A Paris Jewish supermarket has reopened two months after a gunman, linked to militants who had attacked a satirical weekly, staged a hostage crisis there.

Amedy Coulibaly killed four hostages at the Hyper Cacher supermarket before he was shot dead by security forces.

He had pledged loyalty to Islamic State militants and had links to two men who attacked the offices of Charlie Hebdo magazine in January, killing 12 people.

The reopening of the kosher supermarket was praised as a sign of resilience.

"This foodstore reopens bravely to show that life is stronger than everything," French Interior Minister Bernard Cazeneuve said, as he attended the reopening.

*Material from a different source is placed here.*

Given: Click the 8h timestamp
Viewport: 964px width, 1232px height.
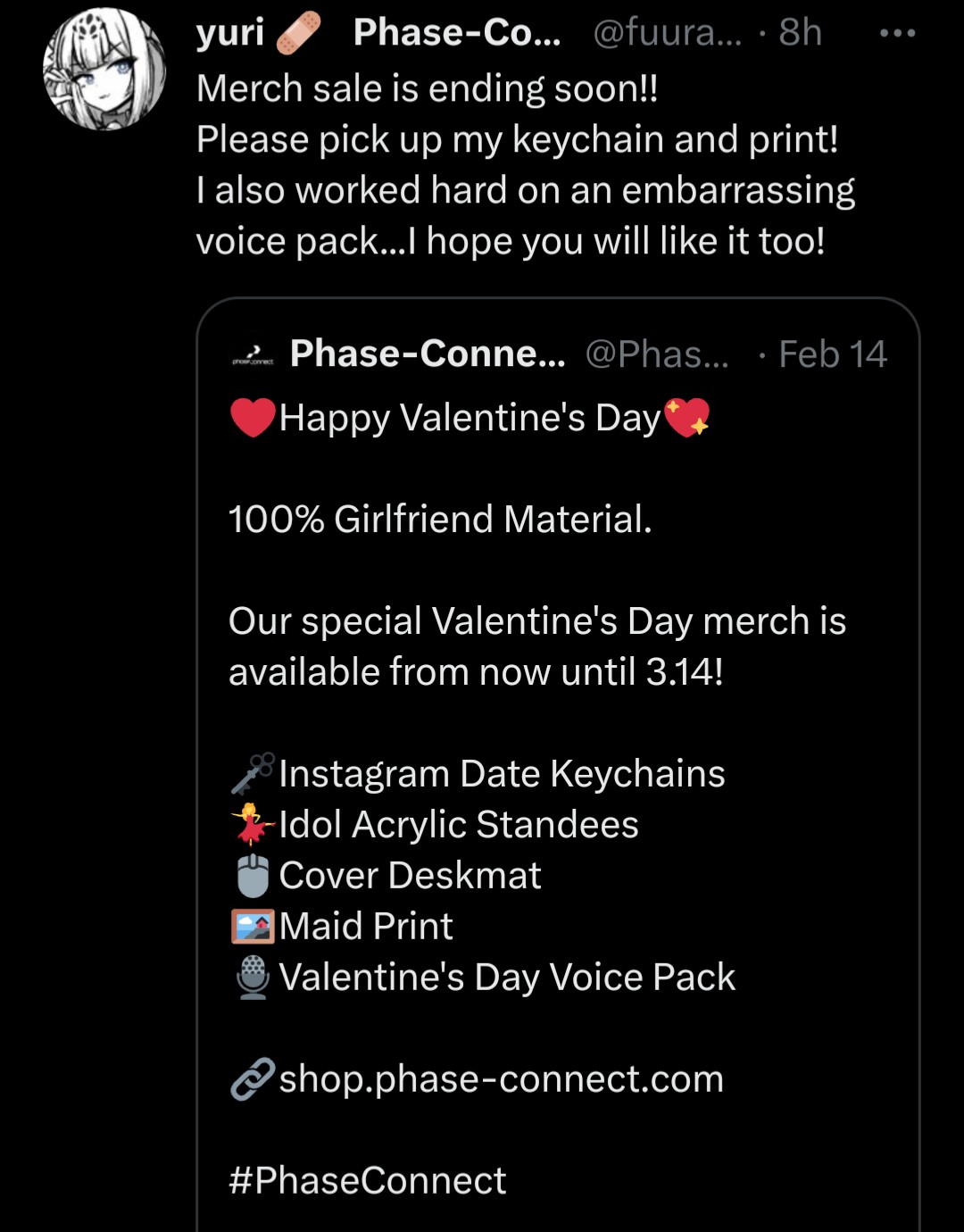Looking at the screenshot, I should pos(800,33).
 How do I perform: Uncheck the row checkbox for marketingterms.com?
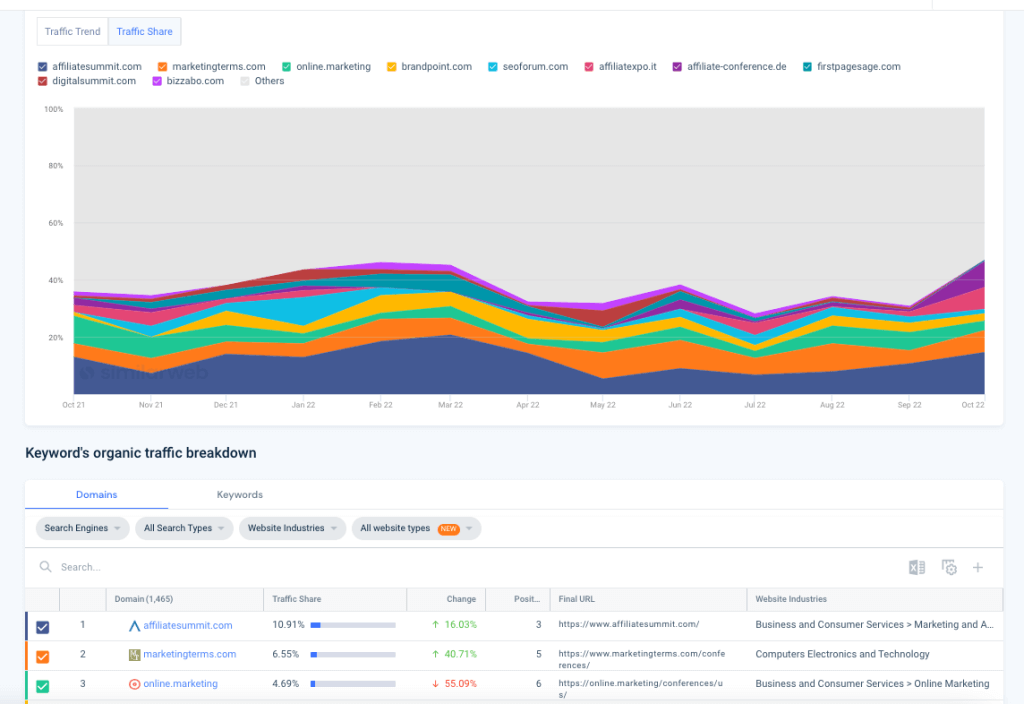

Meanwhile, the families of the victims of the Charlie Hebdo attack are to receive proceeds from the sale of original artwork for an Asterix cartoon.

The 1971 storyboard was sold for €150,000 (£106,782) by auction house Christie's, in Paris.

Image copyright AFP
Image caption French security forces stormed the supermarket, rescuing hostages and killing the attacker
Image copyright AP
Image caption Coulibaly is believed to have been involved in drug crime and knew one of the Kouachi brothers

The supermarket at Porte de Vincennes has been fully renovated since the 9 January siege.

New workers have been hired, covering for staff who were on duty at the time of the attack and are still on extended leave.

The attacks in January triggered fears of further unrest in France, which has Europe's largest Jewish and Muslim communities.

The supermarket, like other Jewish sites in France, is now under constant police guard.

Coulibaly shot dead four Jewish men at the supermarket before security forces stormed the building, killing him and freeing the remaining hostages.

The previous day, he had shot dead a policewoman in Paris.

The gunman had a criminal record and is believed to have met Cherif Kouachi, one of the Charlie Hebdo attackers, while in prison.

Kouachi and his brother shot dead 10 journalists and two police officers in an attack on the offices of the satirical magazine in Paris.

The militants were killed at the end of a police manhunt.